### EXTRACTED DATA ###

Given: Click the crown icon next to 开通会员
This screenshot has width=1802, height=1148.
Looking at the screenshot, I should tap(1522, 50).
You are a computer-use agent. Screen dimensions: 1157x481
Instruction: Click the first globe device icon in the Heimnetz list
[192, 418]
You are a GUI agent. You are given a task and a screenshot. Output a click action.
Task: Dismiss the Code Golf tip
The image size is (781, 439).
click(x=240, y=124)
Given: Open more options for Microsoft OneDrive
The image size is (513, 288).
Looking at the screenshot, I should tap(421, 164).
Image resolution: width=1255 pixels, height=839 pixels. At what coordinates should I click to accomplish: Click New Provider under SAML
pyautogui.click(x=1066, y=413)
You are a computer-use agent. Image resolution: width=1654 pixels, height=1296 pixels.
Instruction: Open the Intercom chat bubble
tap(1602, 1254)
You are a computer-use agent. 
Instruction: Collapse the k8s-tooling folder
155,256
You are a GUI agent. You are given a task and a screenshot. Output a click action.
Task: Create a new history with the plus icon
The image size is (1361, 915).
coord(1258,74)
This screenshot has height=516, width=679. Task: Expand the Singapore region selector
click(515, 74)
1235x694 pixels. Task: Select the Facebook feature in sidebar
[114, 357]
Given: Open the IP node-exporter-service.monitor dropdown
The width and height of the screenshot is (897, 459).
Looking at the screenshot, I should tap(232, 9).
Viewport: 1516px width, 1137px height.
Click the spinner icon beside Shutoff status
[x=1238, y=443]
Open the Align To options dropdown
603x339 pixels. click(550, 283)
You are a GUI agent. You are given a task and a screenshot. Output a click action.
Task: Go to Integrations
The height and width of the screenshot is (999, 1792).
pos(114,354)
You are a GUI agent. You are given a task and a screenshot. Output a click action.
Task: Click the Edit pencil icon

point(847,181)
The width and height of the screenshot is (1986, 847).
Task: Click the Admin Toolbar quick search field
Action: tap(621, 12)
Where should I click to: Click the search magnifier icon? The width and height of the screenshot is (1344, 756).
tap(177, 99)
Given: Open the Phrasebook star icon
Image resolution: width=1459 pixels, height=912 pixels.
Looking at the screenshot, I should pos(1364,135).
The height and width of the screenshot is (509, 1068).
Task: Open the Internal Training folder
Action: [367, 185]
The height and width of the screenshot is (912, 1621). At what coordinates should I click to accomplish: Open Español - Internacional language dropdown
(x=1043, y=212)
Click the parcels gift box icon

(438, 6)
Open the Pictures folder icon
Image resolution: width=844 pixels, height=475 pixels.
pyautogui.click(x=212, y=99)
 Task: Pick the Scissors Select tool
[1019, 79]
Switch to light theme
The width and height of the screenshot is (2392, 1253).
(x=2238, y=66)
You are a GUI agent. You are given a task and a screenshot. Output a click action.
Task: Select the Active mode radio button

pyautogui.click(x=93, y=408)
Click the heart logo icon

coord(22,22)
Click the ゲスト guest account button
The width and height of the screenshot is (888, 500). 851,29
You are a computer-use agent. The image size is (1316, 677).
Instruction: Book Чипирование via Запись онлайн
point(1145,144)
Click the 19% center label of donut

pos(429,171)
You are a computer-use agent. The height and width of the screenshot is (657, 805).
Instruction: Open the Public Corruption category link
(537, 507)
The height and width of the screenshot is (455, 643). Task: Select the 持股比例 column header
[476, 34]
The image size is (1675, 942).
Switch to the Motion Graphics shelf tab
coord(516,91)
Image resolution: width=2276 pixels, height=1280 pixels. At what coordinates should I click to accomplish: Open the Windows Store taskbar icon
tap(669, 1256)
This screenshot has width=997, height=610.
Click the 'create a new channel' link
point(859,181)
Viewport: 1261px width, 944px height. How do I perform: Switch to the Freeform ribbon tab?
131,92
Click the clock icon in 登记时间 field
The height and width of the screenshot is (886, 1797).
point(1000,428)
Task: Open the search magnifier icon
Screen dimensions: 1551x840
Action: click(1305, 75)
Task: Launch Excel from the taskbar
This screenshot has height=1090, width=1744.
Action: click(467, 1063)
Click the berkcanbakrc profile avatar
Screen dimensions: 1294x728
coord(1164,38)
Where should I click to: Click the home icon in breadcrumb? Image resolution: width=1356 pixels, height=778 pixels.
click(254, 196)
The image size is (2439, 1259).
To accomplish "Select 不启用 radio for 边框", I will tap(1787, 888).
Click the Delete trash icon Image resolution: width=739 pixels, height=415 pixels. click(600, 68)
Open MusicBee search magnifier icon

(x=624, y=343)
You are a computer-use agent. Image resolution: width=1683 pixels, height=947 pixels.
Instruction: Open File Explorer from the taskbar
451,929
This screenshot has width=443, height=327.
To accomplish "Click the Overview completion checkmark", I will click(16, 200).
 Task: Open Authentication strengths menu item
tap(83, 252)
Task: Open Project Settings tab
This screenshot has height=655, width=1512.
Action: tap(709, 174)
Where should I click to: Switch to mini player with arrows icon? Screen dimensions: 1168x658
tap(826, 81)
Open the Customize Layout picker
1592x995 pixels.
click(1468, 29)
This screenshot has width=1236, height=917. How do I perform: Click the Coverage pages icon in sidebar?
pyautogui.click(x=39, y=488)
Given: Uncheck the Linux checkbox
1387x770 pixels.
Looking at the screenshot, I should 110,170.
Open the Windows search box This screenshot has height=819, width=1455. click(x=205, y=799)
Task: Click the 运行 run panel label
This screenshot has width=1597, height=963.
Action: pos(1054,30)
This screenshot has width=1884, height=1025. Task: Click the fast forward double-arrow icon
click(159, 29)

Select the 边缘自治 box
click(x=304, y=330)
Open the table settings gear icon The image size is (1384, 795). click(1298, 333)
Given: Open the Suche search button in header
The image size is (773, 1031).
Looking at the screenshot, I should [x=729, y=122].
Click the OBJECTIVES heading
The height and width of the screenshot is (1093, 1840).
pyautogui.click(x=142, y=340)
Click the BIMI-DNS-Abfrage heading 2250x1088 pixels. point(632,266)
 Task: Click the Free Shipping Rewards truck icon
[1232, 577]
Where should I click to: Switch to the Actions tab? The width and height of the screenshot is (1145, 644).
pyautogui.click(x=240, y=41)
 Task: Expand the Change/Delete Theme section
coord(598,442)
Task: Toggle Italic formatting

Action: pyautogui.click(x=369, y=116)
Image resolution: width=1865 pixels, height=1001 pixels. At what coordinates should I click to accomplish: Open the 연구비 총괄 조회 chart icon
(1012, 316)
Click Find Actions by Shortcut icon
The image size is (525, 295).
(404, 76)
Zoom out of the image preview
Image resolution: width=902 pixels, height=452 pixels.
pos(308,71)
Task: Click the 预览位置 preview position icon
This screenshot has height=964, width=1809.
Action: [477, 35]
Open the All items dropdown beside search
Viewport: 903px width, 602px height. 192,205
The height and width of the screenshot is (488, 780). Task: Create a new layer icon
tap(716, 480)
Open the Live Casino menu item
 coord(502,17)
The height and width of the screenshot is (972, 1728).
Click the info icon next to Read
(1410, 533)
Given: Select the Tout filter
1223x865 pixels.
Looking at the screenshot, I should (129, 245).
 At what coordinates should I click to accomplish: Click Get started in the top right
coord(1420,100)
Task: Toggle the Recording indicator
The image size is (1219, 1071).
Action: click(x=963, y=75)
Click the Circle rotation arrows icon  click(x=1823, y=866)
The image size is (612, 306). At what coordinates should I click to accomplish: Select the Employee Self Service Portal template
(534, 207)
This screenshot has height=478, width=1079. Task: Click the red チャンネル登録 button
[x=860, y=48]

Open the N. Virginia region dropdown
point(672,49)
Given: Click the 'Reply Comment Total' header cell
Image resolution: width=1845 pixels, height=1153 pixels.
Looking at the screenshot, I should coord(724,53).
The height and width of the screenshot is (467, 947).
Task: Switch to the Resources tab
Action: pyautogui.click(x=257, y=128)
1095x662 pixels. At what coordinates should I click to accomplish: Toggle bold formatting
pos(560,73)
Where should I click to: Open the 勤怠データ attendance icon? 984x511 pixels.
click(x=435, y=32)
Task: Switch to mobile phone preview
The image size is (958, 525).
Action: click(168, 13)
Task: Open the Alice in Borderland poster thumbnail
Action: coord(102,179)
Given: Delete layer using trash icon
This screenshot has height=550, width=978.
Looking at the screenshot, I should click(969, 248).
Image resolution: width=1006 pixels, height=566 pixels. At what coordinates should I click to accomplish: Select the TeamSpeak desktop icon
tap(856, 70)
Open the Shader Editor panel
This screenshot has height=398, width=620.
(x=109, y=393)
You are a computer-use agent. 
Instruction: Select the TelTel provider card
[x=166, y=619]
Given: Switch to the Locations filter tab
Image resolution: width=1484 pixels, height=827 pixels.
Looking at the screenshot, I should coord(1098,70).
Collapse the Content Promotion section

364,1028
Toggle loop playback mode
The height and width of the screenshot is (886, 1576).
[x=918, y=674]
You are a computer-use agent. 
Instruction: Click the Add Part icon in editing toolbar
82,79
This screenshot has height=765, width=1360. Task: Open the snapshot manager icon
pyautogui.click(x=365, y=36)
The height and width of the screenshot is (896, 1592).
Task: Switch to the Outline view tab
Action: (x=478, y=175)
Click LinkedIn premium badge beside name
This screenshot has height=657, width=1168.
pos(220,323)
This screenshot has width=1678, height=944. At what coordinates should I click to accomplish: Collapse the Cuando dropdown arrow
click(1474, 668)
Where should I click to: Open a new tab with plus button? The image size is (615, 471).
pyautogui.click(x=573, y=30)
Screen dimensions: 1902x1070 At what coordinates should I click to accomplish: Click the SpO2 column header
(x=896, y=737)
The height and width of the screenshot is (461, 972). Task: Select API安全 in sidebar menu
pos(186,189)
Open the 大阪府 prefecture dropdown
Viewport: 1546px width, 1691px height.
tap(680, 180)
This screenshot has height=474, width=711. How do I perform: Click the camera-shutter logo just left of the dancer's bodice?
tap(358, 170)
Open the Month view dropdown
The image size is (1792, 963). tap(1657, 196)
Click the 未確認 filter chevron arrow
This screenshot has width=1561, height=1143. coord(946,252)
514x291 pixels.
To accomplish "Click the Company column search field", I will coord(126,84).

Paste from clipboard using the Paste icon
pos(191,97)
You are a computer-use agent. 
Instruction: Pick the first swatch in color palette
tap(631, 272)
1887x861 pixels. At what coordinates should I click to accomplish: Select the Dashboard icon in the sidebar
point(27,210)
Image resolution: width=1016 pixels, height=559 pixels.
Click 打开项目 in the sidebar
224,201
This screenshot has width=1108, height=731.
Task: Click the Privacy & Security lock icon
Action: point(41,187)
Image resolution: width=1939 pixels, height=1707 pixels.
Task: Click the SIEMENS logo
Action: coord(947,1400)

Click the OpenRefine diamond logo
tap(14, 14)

###

YOUR ASSIGNMENT
Of the entries above, repeat exactly the lines from the line with "Click the Delete" through the line with "This screenshot has width=443, height=327.", both of them included.

YOUR SOLUTION
Click the Delete trash icon Image resolution: width=739 pixels, height=415 pixels. click(600, 68)
Open MusicBee search magnifier icon

(x=624, y=343)
You are a computer-use agent. Image resolution: width=1683 pixels, height=947 pixels.
Instruction: Open File Explorer from the taskbar
451,929
This screenshot has width=443, height=327.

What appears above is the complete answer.